We are entering a crucial period in
which the interaction between growth and increasing
complexity, on one hand, and our ability to reengineer
our processes to increase automation, on the other,
must be managed to enable us to contain projected growth
within our current processing capacity. We must respond
flexibly to these changing demands if we are to maintain
the value and the effectiveness of our services to the
NHS.
Governance
We operate within a number of frameworks, which govern
our activities and provide a mechanism for our accountability.
These stem from our status as a public body within the
NHS.
Organisation Management
We deal with large amounts of public money.
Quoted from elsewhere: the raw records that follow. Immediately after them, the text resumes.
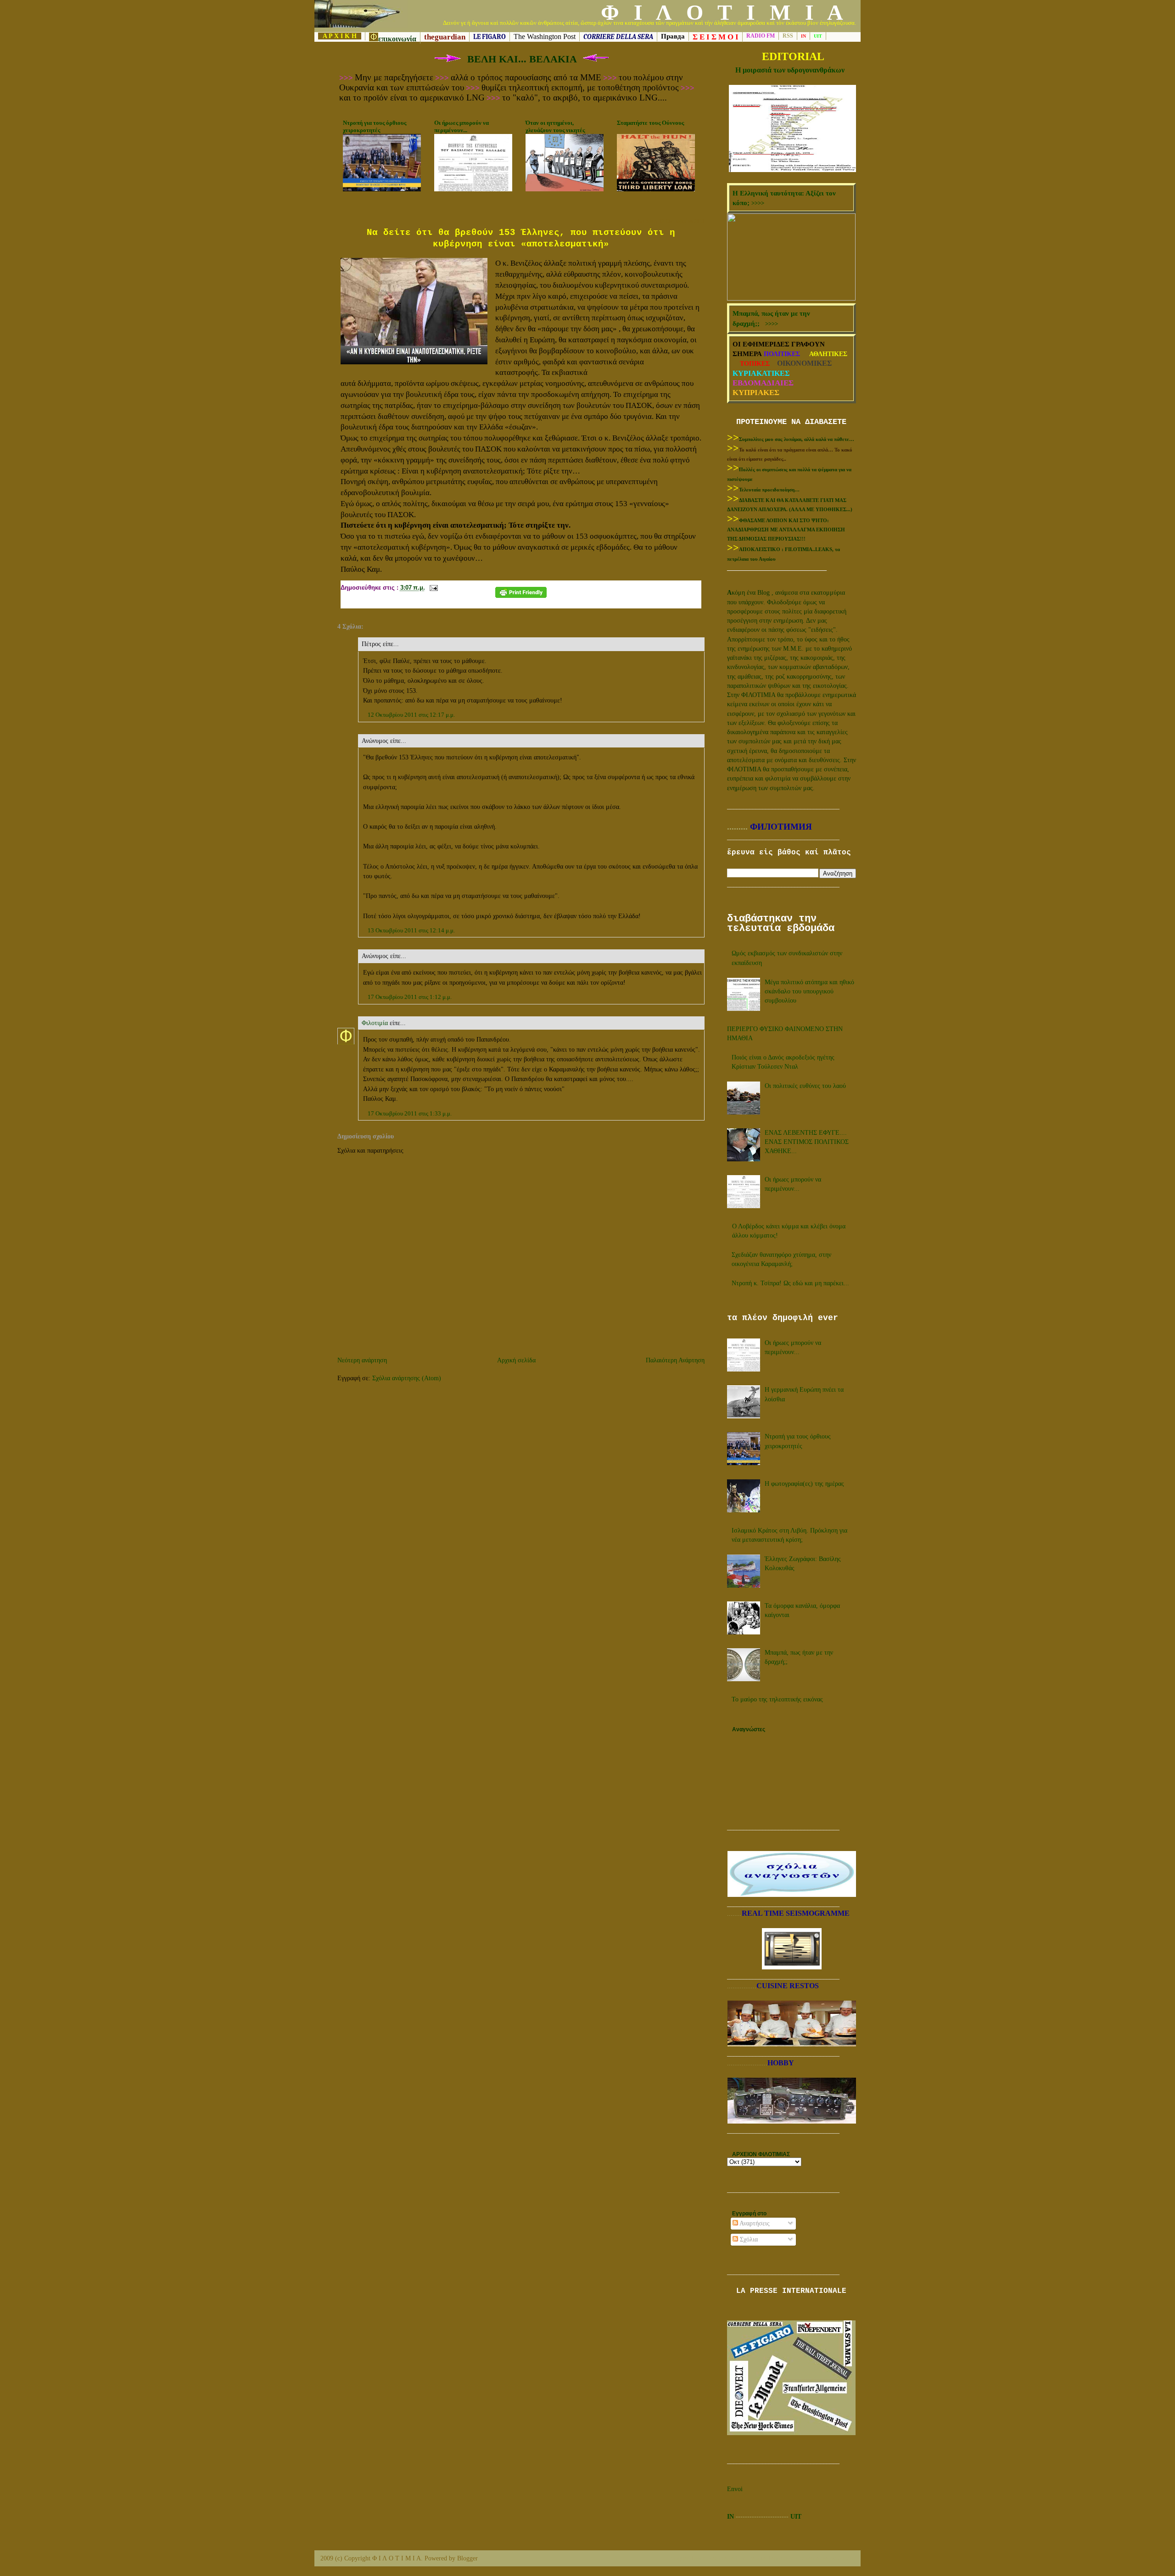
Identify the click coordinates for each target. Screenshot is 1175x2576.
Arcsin (846, 2558)
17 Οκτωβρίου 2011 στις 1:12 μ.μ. (410, 996)
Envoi (735, 2489)
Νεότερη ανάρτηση (362, 1360)
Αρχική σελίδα (516, 1360)
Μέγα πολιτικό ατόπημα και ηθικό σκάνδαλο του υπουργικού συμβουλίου (809, 991)
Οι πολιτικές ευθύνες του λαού (805, 1085)
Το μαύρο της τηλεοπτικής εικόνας (777, 1699)
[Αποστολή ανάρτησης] (432, 587)
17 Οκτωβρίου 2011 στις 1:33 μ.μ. (410, 1113)
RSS (788, 36)
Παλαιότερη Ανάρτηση (675, 1360)
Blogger (467, 2558)
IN (730, 2516)
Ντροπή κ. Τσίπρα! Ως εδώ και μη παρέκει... (790, 1283)
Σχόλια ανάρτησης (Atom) (406, 1378)
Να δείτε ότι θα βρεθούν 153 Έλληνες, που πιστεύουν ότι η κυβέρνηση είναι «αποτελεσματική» (521, 238)
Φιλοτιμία (375, 1023)
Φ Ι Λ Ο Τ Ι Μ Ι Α (724, 12)
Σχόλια (748, 2239)
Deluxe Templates (770, 2558)
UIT (795, 2516)
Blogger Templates (692, 2558)
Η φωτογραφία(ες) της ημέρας (804, 1483)
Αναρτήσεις (754, 2223)
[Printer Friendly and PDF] (521, 595)
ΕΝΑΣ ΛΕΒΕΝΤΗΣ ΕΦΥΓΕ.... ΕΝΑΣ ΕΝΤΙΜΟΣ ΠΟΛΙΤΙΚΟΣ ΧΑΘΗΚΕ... (807, 1142)
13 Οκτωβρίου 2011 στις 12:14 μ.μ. (411, 930)
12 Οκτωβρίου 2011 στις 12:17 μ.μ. (411, 714)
Decisions
we take can have a profound impact on the lives and
livelihoods of individuals. We must act and be seen
to act with the utmost probity. We will continuously
monitor and review the systems, which govern our operations.
We will also strive to work fairly and responsively
and to protect the interests of the owners of the personal
data we manage.
Risk Management
We are committed to understanding and managing the risk
associated with our business. We will take care to ensure
that the management controls we apply to the delivery
of our services are predicated on mitigating and reducing
risk. Our development activities will be focussed on
containing avoidable risk and ensuring the continuity
of effective and efficient services to the NHS.
We will ensure that, allied to our approach
to risk, we have in place Business Continuity Plans
to secure reasonable expectations of our services.
Environmental Issues
We will manage our estate to maximise the efficiency
of our energy usage and to reduce, as far as possible,
the impact of our activities on the natural environment.
Our goal is to promote the move from services based
upon paper transactions to those delivered electronically.
This will reduce the global environmental costs of production,
printing, storage, handling and disposal associated
with the 608 million prescription items we currently
process annually.
Freedom of Information and Data Protection
We receive, process, transmit and hold vast quantities
of information. We have developed systems and protocols
to ensure that we comply with the laws governing the
use of personal data. We must adapt these approaches
to encompass the requirements placed upon us by the
Freedom of Information Act to enable structured access
to information sources managed by us. Within the context
of our business process reengineering, we will structure
our information holdings to enable definitive access
to relevant data. We will develop a publication scheme
and promote access to streams of information through
our established publications and by developing our web
portal.
We will continue to protect the rights
of individuals whose data we hold. We will manage our
responsibilities towards the owners of data and to those
within the NHS with a need for anonymised clinical information,
in the context of the relevant data protection, patient
confidentiality and freedom of information provisions.